Item-finding material
↓↓↓

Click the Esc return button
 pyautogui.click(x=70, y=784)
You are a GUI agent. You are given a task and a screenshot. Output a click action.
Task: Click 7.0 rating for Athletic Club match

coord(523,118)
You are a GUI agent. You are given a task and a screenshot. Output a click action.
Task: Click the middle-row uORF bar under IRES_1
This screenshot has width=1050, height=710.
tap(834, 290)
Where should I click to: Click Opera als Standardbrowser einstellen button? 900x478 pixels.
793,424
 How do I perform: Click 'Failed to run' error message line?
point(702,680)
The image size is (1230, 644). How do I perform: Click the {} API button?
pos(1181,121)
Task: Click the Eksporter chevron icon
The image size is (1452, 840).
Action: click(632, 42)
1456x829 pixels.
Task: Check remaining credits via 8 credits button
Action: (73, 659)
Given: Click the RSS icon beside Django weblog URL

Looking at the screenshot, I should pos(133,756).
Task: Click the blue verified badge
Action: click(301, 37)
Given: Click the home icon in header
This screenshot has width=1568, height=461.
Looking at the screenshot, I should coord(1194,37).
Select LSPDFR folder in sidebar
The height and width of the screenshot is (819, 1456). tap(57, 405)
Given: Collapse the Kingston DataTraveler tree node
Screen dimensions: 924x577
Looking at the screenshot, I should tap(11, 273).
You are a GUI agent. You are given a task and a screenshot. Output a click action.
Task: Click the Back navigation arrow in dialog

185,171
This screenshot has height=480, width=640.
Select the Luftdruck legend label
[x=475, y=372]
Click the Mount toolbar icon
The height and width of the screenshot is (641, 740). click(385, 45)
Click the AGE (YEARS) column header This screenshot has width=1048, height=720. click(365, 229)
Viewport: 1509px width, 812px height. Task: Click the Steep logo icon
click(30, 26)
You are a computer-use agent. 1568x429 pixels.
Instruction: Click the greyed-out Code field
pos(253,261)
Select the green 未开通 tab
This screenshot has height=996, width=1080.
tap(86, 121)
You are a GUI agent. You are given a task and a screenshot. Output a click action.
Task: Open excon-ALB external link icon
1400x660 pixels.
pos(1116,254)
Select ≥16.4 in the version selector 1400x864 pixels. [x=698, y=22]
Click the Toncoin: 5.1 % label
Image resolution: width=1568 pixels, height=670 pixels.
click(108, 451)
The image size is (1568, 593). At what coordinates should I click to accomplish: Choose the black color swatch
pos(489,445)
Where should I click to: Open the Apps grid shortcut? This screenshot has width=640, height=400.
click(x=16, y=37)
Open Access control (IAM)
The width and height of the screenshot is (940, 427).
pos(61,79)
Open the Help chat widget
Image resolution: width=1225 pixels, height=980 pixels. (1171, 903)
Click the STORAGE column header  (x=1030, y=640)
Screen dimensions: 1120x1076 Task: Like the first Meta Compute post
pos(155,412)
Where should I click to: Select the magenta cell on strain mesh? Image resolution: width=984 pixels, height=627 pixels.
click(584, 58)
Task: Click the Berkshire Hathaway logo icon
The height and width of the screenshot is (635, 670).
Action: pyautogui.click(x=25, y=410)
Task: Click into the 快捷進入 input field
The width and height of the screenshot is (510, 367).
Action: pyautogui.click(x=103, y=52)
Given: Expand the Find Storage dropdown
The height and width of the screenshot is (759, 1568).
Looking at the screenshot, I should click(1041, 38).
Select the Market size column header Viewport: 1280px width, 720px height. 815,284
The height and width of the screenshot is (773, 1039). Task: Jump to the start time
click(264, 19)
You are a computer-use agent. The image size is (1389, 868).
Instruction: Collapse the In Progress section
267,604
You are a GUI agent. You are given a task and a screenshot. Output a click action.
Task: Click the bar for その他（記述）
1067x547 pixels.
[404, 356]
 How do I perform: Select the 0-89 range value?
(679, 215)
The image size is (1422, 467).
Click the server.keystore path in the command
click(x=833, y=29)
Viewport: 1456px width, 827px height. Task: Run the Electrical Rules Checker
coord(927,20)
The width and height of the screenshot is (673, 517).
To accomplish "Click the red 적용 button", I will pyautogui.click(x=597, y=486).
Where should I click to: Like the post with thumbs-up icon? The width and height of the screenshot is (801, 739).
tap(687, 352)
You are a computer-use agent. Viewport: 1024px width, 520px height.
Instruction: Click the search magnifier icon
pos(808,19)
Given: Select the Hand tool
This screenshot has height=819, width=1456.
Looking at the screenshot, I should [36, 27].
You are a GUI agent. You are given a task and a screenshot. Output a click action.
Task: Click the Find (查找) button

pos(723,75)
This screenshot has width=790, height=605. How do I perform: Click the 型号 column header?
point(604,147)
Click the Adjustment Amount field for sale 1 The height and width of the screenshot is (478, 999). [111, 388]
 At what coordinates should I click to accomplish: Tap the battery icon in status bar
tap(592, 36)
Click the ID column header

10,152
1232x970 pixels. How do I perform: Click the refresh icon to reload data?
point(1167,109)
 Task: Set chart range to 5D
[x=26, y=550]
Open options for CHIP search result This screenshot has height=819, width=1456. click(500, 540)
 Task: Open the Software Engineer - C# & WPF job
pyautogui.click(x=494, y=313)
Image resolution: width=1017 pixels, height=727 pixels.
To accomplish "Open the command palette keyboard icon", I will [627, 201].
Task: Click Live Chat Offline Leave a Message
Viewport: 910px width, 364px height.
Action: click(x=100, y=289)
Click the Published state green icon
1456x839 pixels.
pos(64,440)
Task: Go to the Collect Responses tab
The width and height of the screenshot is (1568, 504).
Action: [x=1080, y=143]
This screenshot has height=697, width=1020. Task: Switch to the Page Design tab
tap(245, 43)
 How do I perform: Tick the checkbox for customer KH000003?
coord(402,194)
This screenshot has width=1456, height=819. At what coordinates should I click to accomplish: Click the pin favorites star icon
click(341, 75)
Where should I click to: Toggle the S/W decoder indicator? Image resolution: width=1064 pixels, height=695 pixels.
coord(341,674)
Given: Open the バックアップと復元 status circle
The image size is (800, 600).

↑↑↑

### Given problem
Can you arrange the part of the material above that opens with the line containing "The image size is (1422, 467)." and closes with the line containing "Click the Adjustment" as a Markdown table with the columns Row and Text, skipping blank lines?

### Complete output
| Row | Text |
|---|---|
| 1 | The image size is (1422, 467). |
| 2 | Click the server.keystore path in the command |
| 3 | click(x=833, y=29) |
| 4 | Viewport: 1456px width, 827px height. Task: Run the Electrical Rules Checker |
| 5 | coord(927,20) |
| 6 | The width and height of the screenshot is (673, 517). |
| 7 | To accomplish "Click the red 적용 button", I will pyautogui.click(x=597, y=486). |
| 8 | Where should I click to: Like the post with thumbs-up icon? The width and height of the screenshot is (801, 739). |
| 9 | tap(687, 352) |
| 10 | You are a computer-use agent. Viewport: 1024px width, 520px height. |
| 11 | Instruction: Click the search magnifier icon |
| 12 | pos(808,19) |
| 13 | Given: Select the Hand tool |
| 14 | This screenshot has height=819, width=1456. |
| 15 | Looking at the screenshot, I should [36, 27]. |
| 16 | You are a GUI agent. You are given a task and a screenshot. Output a click action. |
| 17 | Task: Click the Find (查找) button |
| 18 | pos(723,75) |
| 19 | This screenshot has width=790, height=605. How do I perform: Click the 型号 column header? |
| 20 | point(604,147) |
| 21 | Click the Adjustment Amount field for sale 1 The height and width of the screenshot is (478, 999). [111, 388] |